■ **TASK**
For this exercise, return only the lines in the records below from the one holding "Zoom out with the minus magnifier icon" through the one holding "At what coordinates should I click to accomplish: Open", including both, exactly as they appear and without pictures.

■ **INFORMATION PROVIDED**
----

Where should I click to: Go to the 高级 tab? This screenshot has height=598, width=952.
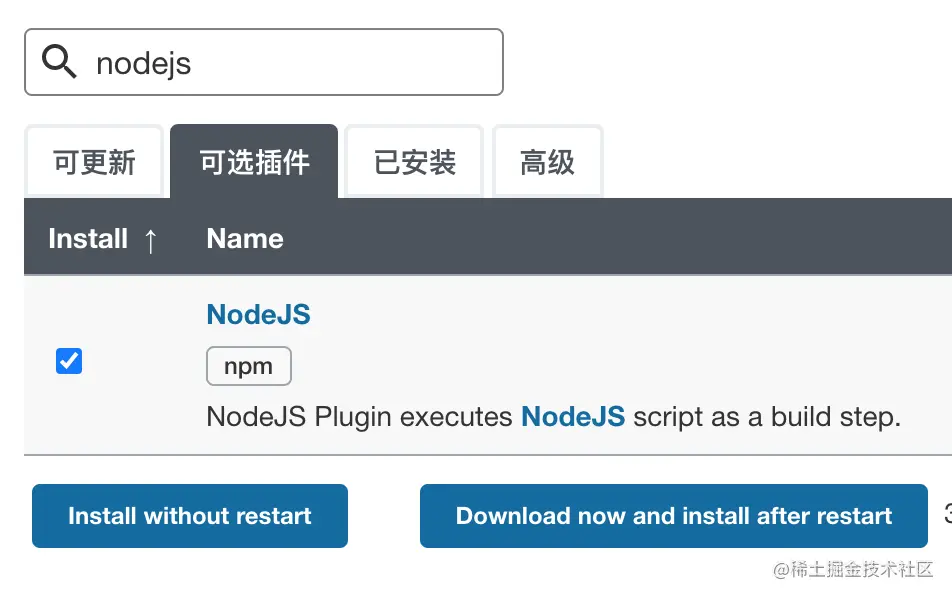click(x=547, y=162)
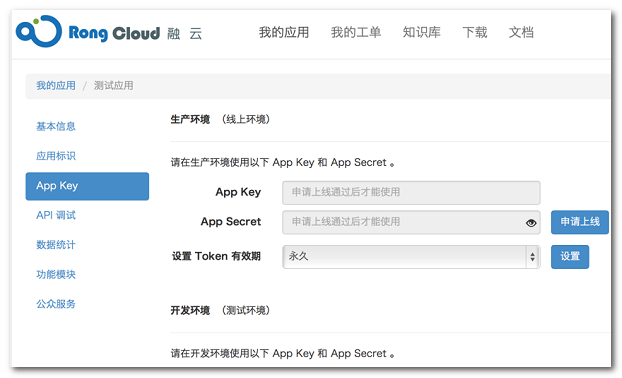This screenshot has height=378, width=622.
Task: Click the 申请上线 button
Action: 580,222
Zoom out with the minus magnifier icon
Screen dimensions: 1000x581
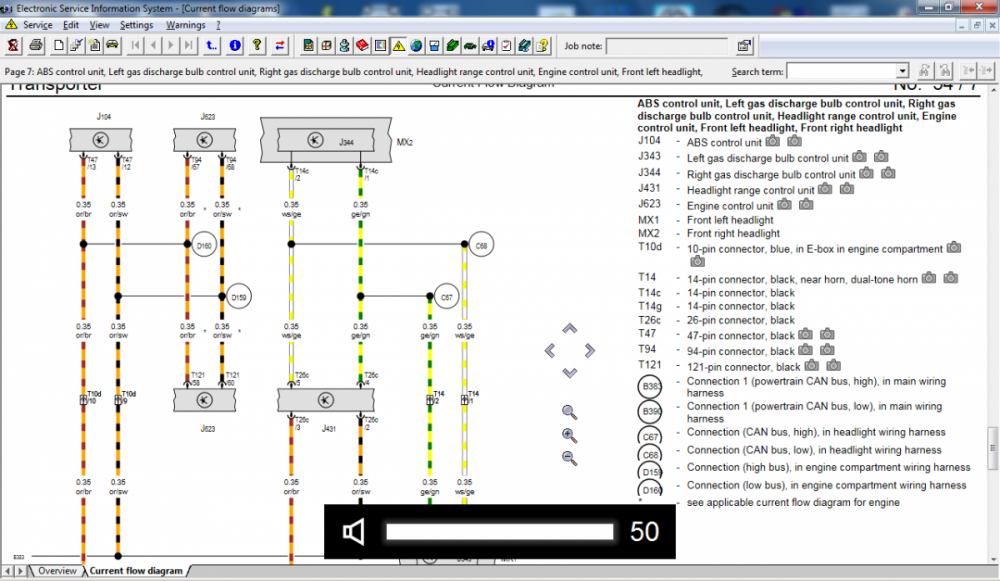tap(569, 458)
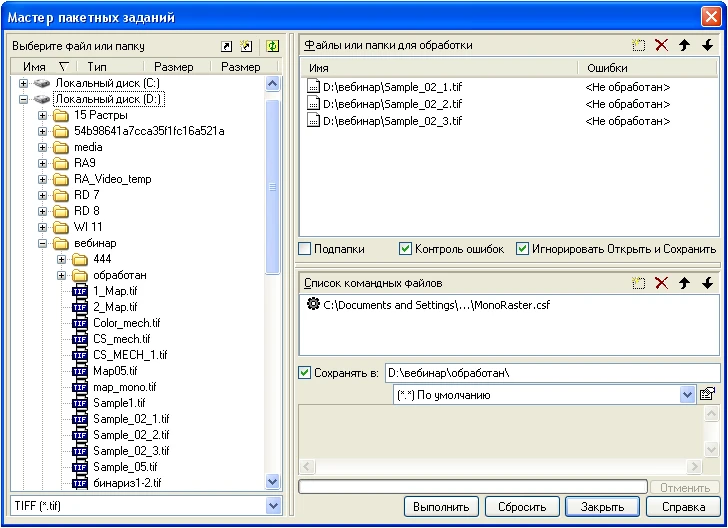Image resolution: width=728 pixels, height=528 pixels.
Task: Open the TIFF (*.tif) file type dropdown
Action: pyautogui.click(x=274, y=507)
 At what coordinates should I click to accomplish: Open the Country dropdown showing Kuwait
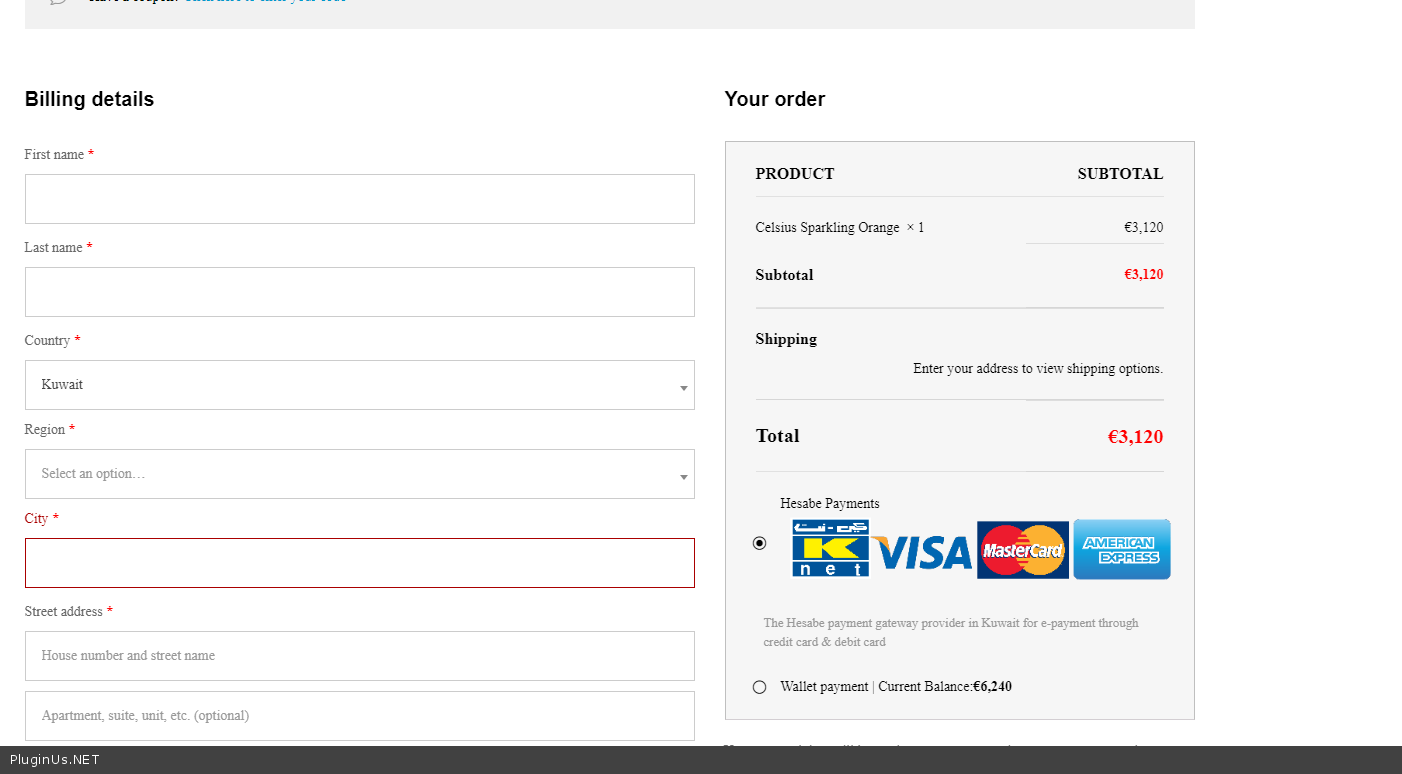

----

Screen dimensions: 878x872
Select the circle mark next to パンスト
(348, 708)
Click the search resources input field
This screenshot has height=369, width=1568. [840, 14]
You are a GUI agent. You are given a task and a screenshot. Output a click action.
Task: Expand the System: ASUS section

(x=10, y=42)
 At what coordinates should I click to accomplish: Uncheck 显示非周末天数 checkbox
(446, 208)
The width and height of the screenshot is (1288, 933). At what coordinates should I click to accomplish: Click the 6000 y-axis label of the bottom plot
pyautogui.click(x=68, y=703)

----

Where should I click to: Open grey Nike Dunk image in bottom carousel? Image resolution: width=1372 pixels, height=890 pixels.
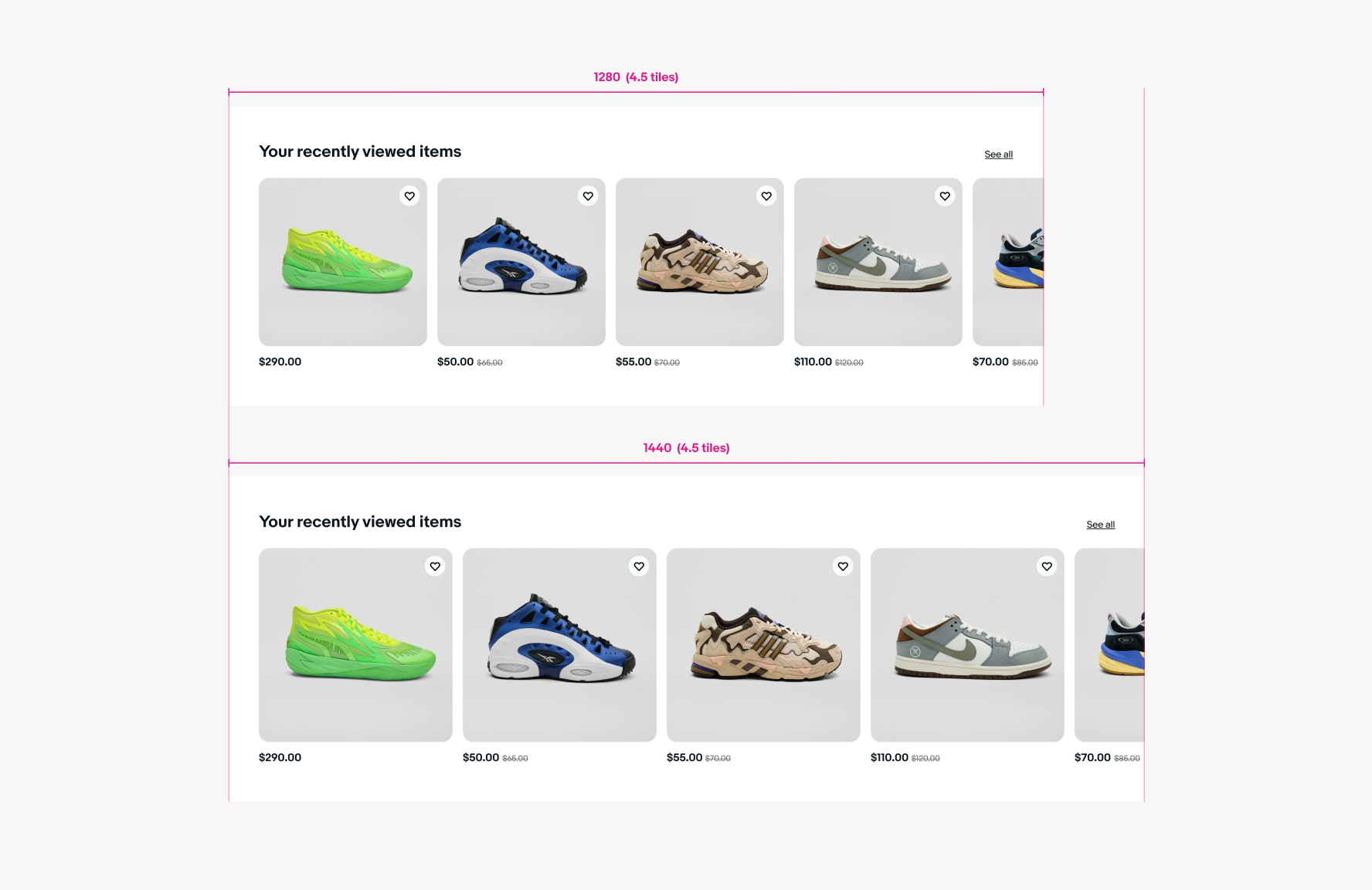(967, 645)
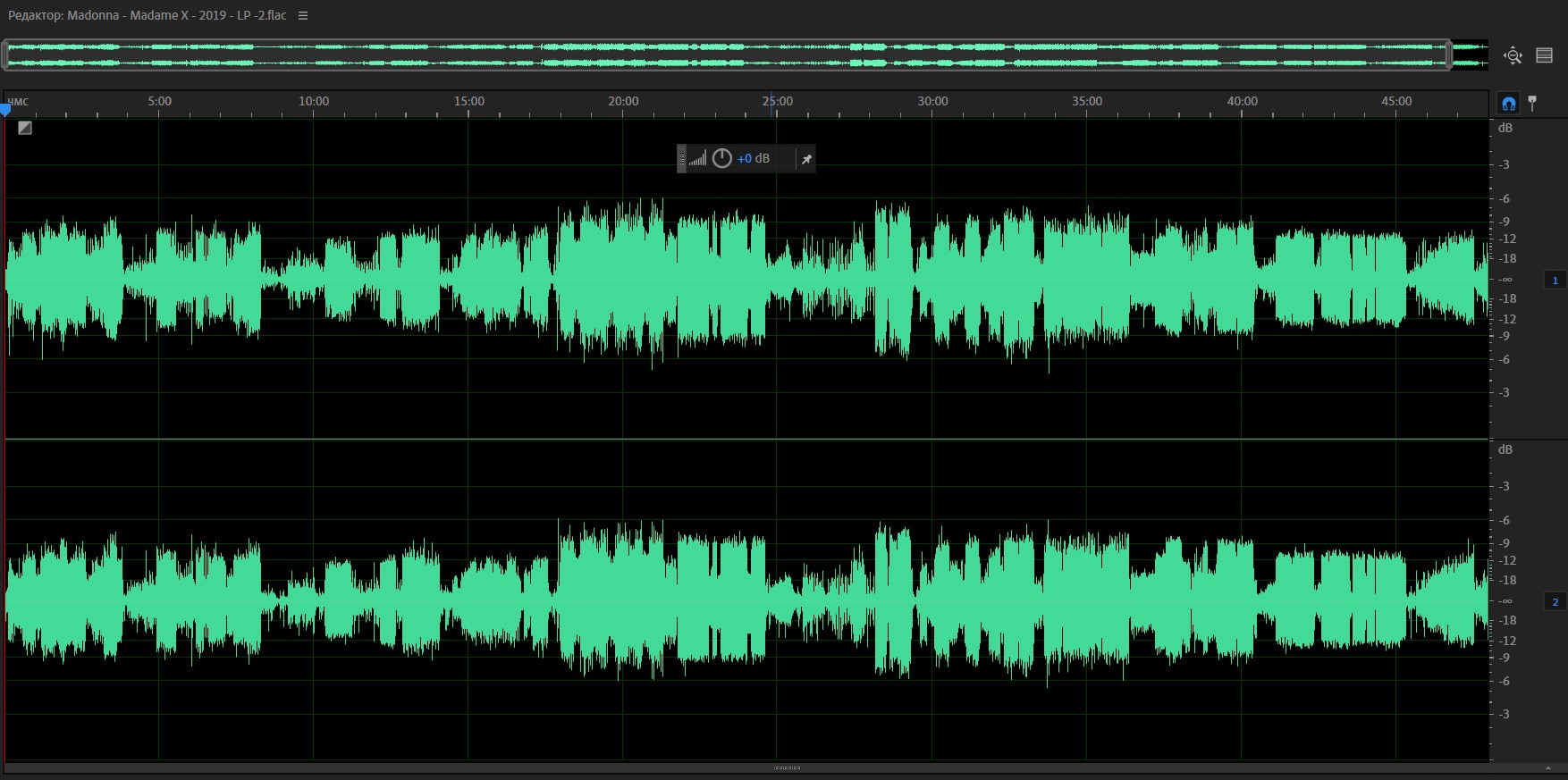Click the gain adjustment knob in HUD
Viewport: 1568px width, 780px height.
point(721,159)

----

■ **EXPECTED ANSWER**
Zoom out with the minus magnifier icon
Screen dimensions: 1000x581
tap(569, 458)
Image resolution: width=728 pixels, height=528 pixels.
Task: Open the TIFF (*.tif) file type dropdown
Action: pyautogui.click(x=274, y=507)
 At what coordinates should I click to accomplish: Open the Country dropdown showing Kuwait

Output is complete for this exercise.